Saturday, February 27, 2016

Joe Hamman, the Frenchman who invented the western (Part 3)

When Jean ... returns. Everyone calls him Joe ... It's the name he will now keep until his death. It became a baptism of the Indians, but also confirmed by cowboys with whom he worked on a ranch, marks the symbolic birth of the first European western! It was the beginning of another adventure.

Back in France for military service, they continued with the images of the Wild West. "I considered him the most cinematic subject it was possible to achieve. This energy school, this adventure would allow mine to lead the most varied stories, where nature is the great collaborator" (in Cinema 61, No. 60, October 1961). This is why, in 1909, he invented the French adventure films, first in the Paris suburbs (Careers Arcueil, Fontainebleau forest, etc.) and then in the Camargue.

He will then work in turn with the main French production companies: Lux (1909-1911), Pathé Frères (1911), Gaumont (1911-1912), Eclipse (1912-1914), and finally Eclair (1914).

First led by Gérard Bourgeois, Jean Durand and Gaston Roudès in scenarios of his own, Joe Hamman is quick to move himself to completion. With his acting skills, he combines those of a rider and a stuntman, chaining horse falls, fights against a lion and prosecution on a bandwagon. "I did not fake anything," he confided.

Éclair Productions hired him in early 1914, Hamman has committed to shoot westerns in the American branch of the French firm in Tucson (Arizona).

Indian friends of Joe are quick to return to Paris at the time of the new tour in France and Europe's Wild West Show.

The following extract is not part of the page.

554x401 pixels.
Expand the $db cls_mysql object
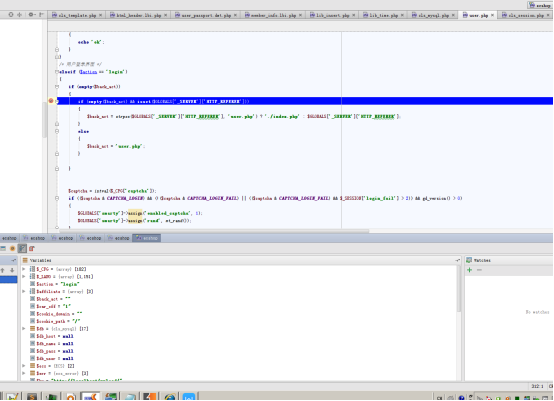coord(24,329)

 Joe turns into tourist guide for a group of Lakota Sioux Indian warriors ... and about.

And to his disappointment, was not the Sacré Coeur, Montmartre or Eiffeil Tour that the Sioux want to see. No, what they wanted most was to go back to... the Moulin Rouge! "They wanted to go on the stage" says Joe Hamman in his memoirs...

"That evening, after the performances at Wild West Show and with the permission of Buffalo Bill, we went to the Moulin Rouge!"

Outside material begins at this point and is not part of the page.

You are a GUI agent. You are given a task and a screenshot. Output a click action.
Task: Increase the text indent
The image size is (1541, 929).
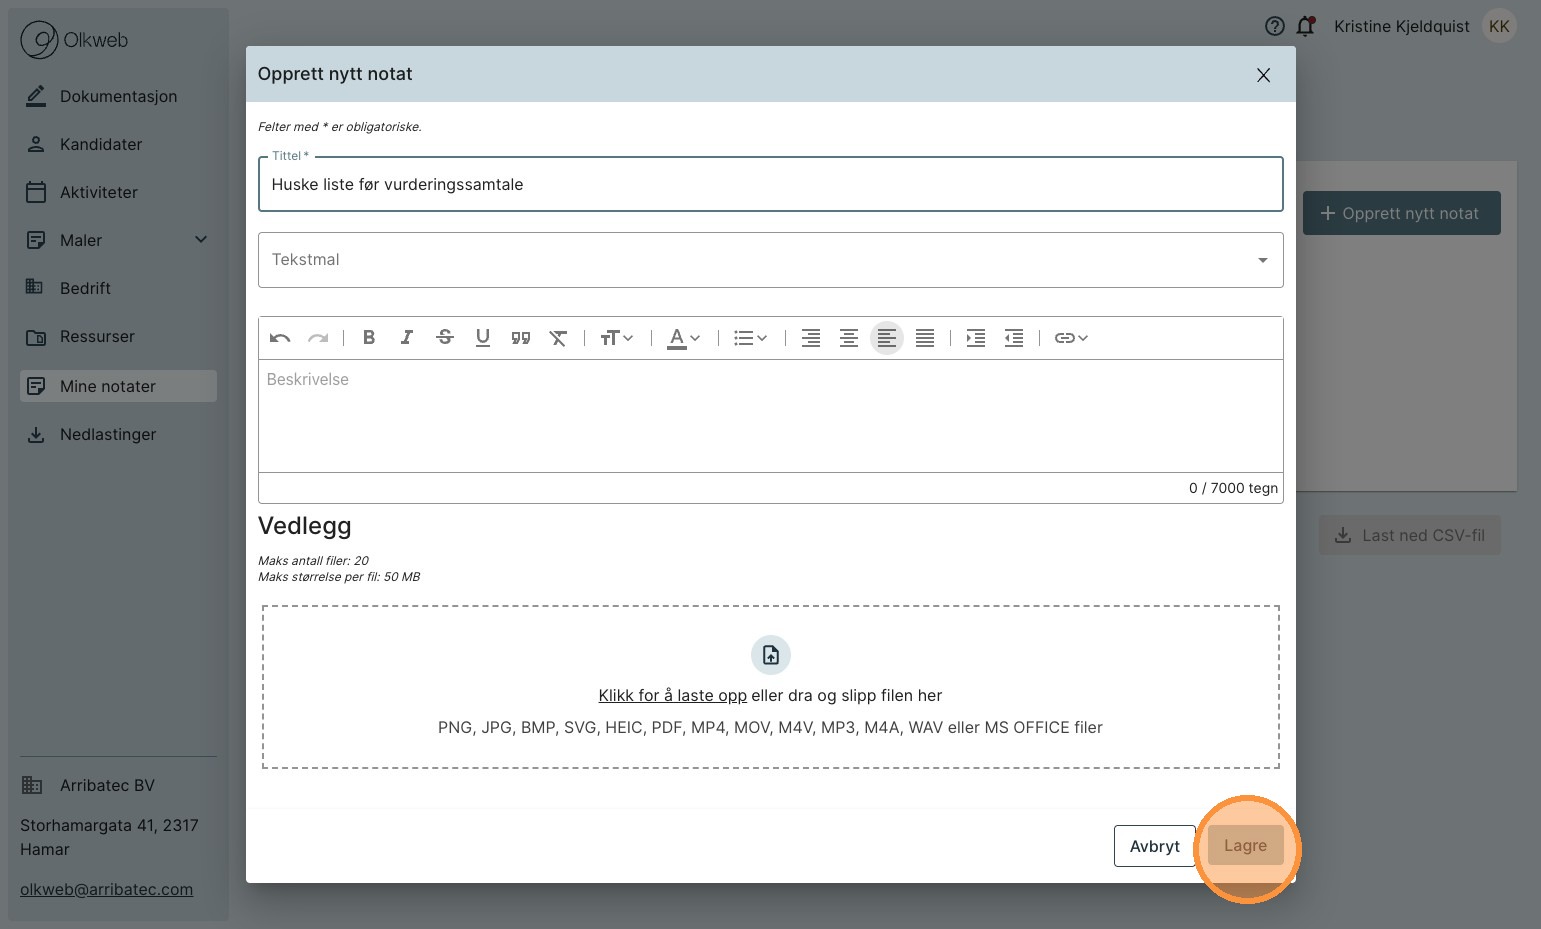(976, 338)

Joe had gained confidence with horses and the life of Indians and cowboys. The Indians taught him to shoe a horse and to how an academic practice in riding! Buffalo Bill also bade Joe to hold a place in the show for several performances....

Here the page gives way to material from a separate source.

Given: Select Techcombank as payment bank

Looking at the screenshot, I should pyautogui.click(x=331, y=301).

But Joe said he had noticed a curious thing: When the scene of the famous attack on the Deadwood stage, he was among the cows-boys... He rushes upon an Indian with his gun and instead of taking aim, they raise their arms... He returned to the charge, they still had their weapons raised... Worried about whether he had failed in his duties or if they had taken a dislike to him, he asked behind the scenes "Why is it that you did not shoot at me?" He wrote the following Jacob White Eyes: "Joe, we do not want you to die."